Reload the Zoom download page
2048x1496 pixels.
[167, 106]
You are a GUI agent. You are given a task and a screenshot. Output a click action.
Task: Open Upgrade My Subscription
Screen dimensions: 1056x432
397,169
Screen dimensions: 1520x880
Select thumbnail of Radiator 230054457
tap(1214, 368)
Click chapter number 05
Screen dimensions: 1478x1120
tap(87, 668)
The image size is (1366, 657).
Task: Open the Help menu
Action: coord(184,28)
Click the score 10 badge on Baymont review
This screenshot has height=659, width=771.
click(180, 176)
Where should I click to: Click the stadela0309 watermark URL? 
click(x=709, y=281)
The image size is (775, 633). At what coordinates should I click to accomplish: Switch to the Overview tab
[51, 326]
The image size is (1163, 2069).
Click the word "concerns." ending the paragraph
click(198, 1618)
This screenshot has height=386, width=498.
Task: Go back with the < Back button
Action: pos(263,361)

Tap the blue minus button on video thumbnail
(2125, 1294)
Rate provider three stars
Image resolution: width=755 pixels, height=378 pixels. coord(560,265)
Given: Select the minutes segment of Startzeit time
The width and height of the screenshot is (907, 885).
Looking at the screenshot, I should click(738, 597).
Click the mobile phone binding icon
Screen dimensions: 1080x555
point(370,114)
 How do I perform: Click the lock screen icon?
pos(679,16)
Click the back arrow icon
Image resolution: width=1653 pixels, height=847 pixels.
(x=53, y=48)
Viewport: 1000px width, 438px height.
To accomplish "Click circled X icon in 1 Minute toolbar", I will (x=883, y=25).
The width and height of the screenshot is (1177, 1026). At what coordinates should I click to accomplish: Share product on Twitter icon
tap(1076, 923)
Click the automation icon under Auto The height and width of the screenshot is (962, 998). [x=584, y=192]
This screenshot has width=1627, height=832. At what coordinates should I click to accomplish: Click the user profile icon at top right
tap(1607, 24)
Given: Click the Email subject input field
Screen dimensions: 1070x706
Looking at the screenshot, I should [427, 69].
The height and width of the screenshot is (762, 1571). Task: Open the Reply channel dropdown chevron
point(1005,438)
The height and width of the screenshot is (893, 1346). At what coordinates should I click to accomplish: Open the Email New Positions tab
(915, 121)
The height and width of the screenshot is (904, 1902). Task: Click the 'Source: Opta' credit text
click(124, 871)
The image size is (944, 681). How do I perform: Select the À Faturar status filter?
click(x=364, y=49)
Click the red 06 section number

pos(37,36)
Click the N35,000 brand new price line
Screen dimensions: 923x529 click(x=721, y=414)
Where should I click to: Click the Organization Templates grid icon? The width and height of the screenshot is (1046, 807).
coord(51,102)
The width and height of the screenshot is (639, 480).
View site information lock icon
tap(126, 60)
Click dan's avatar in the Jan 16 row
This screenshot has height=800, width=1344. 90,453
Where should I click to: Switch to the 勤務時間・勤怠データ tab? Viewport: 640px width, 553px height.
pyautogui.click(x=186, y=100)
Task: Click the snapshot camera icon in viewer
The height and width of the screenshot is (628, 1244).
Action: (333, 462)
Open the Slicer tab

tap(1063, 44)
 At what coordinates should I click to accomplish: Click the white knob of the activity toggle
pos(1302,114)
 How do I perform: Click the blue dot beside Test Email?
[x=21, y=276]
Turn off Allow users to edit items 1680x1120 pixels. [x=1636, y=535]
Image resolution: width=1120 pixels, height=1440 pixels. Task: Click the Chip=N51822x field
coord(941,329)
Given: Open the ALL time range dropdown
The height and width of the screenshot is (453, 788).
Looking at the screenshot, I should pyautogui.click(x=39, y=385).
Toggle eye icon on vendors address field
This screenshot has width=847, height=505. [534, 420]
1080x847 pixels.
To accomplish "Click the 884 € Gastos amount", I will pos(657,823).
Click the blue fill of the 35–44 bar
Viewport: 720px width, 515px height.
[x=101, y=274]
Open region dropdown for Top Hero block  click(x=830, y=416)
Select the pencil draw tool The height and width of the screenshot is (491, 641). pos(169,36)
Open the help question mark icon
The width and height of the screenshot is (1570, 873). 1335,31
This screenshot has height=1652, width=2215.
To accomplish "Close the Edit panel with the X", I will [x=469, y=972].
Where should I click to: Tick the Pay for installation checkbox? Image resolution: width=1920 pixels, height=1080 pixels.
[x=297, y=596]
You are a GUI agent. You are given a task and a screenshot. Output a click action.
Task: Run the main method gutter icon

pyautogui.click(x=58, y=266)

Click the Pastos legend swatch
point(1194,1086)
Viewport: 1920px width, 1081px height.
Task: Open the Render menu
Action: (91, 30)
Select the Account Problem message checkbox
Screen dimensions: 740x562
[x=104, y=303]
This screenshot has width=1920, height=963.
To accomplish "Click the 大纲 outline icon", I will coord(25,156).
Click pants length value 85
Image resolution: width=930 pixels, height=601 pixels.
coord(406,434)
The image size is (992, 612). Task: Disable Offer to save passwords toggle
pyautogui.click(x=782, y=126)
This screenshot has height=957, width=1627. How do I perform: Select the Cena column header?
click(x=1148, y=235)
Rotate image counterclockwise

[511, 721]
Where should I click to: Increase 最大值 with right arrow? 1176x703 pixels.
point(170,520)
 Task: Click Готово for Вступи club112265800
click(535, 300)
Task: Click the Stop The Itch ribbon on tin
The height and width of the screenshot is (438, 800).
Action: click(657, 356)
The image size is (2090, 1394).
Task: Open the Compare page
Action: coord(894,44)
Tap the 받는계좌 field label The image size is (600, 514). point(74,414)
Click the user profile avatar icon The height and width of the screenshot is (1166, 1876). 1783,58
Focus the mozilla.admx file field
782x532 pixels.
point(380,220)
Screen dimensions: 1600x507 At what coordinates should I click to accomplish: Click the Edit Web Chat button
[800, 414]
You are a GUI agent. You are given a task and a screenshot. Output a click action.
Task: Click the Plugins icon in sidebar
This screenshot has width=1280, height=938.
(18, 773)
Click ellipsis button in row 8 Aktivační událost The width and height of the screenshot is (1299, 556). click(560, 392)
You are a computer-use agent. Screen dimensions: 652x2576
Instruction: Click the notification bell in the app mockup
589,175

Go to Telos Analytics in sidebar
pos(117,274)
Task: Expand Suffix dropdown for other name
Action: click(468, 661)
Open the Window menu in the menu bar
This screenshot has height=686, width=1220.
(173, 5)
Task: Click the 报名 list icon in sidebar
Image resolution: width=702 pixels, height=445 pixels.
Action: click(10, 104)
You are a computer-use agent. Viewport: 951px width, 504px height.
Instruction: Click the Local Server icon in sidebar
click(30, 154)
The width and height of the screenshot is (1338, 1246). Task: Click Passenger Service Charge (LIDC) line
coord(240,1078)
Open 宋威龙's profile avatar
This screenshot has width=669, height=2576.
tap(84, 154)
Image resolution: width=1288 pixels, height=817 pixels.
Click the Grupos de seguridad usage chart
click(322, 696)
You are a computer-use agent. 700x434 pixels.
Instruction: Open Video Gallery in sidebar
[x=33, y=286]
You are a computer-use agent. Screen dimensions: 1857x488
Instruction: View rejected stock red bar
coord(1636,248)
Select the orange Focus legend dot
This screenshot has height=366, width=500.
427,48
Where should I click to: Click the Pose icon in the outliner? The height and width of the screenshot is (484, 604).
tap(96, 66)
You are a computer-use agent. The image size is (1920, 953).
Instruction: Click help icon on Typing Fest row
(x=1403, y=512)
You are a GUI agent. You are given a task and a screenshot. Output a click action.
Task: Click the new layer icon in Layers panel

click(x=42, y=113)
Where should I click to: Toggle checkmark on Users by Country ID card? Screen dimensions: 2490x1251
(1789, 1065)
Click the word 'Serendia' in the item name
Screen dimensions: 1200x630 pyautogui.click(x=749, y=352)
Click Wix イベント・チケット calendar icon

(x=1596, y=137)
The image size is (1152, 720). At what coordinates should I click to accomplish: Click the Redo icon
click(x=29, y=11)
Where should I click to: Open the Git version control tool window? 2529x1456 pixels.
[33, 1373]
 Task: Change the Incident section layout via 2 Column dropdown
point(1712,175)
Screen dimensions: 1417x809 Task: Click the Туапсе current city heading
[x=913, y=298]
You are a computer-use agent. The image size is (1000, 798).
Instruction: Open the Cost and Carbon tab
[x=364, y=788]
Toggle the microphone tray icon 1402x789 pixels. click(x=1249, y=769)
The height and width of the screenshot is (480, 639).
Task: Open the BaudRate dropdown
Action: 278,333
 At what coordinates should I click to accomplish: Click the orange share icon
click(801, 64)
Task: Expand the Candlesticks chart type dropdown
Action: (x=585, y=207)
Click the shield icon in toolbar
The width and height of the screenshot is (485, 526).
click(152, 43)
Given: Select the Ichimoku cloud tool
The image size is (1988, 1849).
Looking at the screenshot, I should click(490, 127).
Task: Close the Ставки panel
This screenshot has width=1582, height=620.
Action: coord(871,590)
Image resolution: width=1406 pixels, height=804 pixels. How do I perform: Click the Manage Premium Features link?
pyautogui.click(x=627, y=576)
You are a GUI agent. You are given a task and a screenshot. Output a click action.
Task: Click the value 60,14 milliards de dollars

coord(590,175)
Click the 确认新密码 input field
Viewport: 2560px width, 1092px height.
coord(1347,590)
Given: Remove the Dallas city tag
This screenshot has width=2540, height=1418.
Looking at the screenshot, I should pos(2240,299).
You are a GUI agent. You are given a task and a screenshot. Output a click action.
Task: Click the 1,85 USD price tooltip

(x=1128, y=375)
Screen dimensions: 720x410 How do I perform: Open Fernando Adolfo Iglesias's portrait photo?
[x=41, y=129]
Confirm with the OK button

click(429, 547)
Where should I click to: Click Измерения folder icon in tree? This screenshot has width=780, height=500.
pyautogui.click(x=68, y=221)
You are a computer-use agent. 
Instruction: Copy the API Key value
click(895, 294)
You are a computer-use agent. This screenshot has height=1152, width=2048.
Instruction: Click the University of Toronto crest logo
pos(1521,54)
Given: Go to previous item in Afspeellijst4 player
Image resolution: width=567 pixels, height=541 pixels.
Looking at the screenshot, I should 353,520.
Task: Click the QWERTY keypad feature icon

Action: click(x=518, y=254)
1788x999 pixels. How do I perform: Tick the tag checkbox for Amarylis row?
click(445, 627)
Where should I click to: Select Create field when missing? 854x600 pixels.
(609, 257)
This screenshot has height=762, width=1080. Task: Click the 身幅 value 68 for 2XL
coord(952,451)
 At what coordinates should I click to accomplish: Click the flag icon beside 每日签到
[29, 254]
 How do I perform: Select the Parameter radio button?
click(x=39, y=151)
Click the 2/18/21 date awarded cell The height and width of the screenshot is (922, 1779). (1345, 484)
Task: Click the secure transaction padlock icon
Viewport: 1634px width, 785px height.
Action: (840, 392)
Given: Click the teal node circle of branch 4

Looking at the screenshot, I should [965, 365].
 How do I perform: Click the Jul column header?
■ ■ ■
### Stated goal
Convert the lines from the one containing "Given: Go to" through the end of the items into a Markdown table with the columns Row and Item line, numbering each row and leaving out blank lines.

### Exercise response
| Row | Item line |
|---|---|
| 1 | Given: Go to previous item in Afspeellijst4 player |
| 2 | Image resolution: width=567 pixels, height=541 pixels. |
| 3 | Looking at the screenshot, I should 353,520. |
| 4 | Task: Click the QWERTY keypad feature icon |
| 5 | Action: click(x=518, y=254) |
| 6 | 1788x999 pixels. How do I perform: Tick the tag checkbox for Amarylis row? |
| 7 | click(445, 627) |
| 8 | Where should I click to: Select Create field when missing? 854x600 pixels. |
| 9 | (609, 257) |
| 10 | This screenshot has height=762, width=1080. Task: Click the 身幅 value 68 for 2XL |
| 11 | coord(952,451) |
| 12 |  At what coordinates should I click to accomplish: Click the flag icon beside 每日签到 |
| 13 | [29, 254] |
| 14 |  How do I perform: Select the Parameter radio button? |
| 15 | click(x=39, y=151) |
| 16 | Click the 2/18/21 date awarded cell The height and width of the screenshot is (922, 1779). (1345, 484) |
| 17 | Task: Click the secure transaction padlock icon |
| 18 | Viewport: 1634px width, 785px height. |
| 19 | Action: (840, 392) |
| 20 | Given: Click the teal node circle of branch 4 |
| 21 | Looking at the screenshot, I should [965, 365]. |
| 22 |  How do I perform: Click the Jul column header? |